While the lieutenants of GamerGate played an important role in calling targets and amplifying the less-followed members of the movement, they also needed those crowdsourced nobodies in order to make their target really feel the pain. You can’t take out a restraining order on a crowd, nor arrest them. Awful as their speech is, it is constitutional. But the ferment of that speech is what creates the basis for more overt forms of abuse, rationalizing and making it seem justified to dox and swat a target, leave a dead animal on their doorstep, stalk them and send the pictures to their parents, leave threatening messages at their door, and so on.
Thus, breaking up their network is the chief strategic goal. It is the least intrusive option that remains effective. It’s why people like Fong-Jones and Lorelei chose the targets they did. If you add speedbumps—friction—to those seeking to access a site like Kiwi Farms, you make it much harder to source the crowd. You make it harder to draw enough people in the vile hope that one among their number will be deranged enough to go the extra mile in attacking the target in more direct ways. Such networks radicalize their members, ratcheting up their emotions and furnishing them with justifications for their abuse and more besides.
Breaking up the network does not eliminate the problem, but it does ameliorate it. The harder you make it to crowdsource, the likelier it is that a particular harassment campaign will fizzle out. Kiwi Farms remains able to do harm, but it would be a mistake to suggest that its endurance on the internet means its victims have failed to hobble them. They’re weaker than they once were, there are fewer foot soldiers to recruit from, it’s harder for the fly-by-night harassers to access the site conveniently. When you winnow such extremists down to their most devoted adherents, they remain a threat, but they lack the manpower to effect harm the way they once did.
If citizenship and politics mean anything, they must include the kind of agentic organizing exercised by Kiwi Farms’ victims—to ensure that they could be more than passive victims. This is, after all, what the political theorist Hannah Arendt meant by the word “action.” That simple word, for her, meant exercising the very capacity to do something new, to change the rules, upend the board, and be unpredictable. It is, she argues, at the heart of what makes us who we are as a species—and the essence of politics worthy of the name.
Allowing Kiwi Farms to flourish would not have protected anyone anywhere in the world from the malice of authoritarians who seek to abuse power at every turn. They might have used the banning of Kiwi Farms or the Daily Stormer as a fig leaf of “precedent,” but keeping these sites online would not have stopped the censors. What would Kiwi Farms’ victims have been sacrificed for? Shall the shameless do as they please, and the decent suffer what they must?
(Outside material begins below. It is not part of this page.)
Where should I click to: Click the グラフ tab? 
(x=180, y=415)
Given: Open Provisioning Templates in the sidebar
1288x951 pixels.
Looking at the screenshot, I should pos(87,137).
What this experience reveals, and what is generalizable to future dilemmas of this sort, is that breaking up a harassment network remains the least intrusive option on the table. Perhaps pressuring the deep stack in this way is not optimal. The EFF is right to raise serious doubts, doubts I share. But then this key insight about the network effects of harassment campaigns means that the solution, however partial or provisional, lies in finding other ways of disrupting the networks of extremist abusers. If anyone should be left holding the short straw of pluralism, it should be them.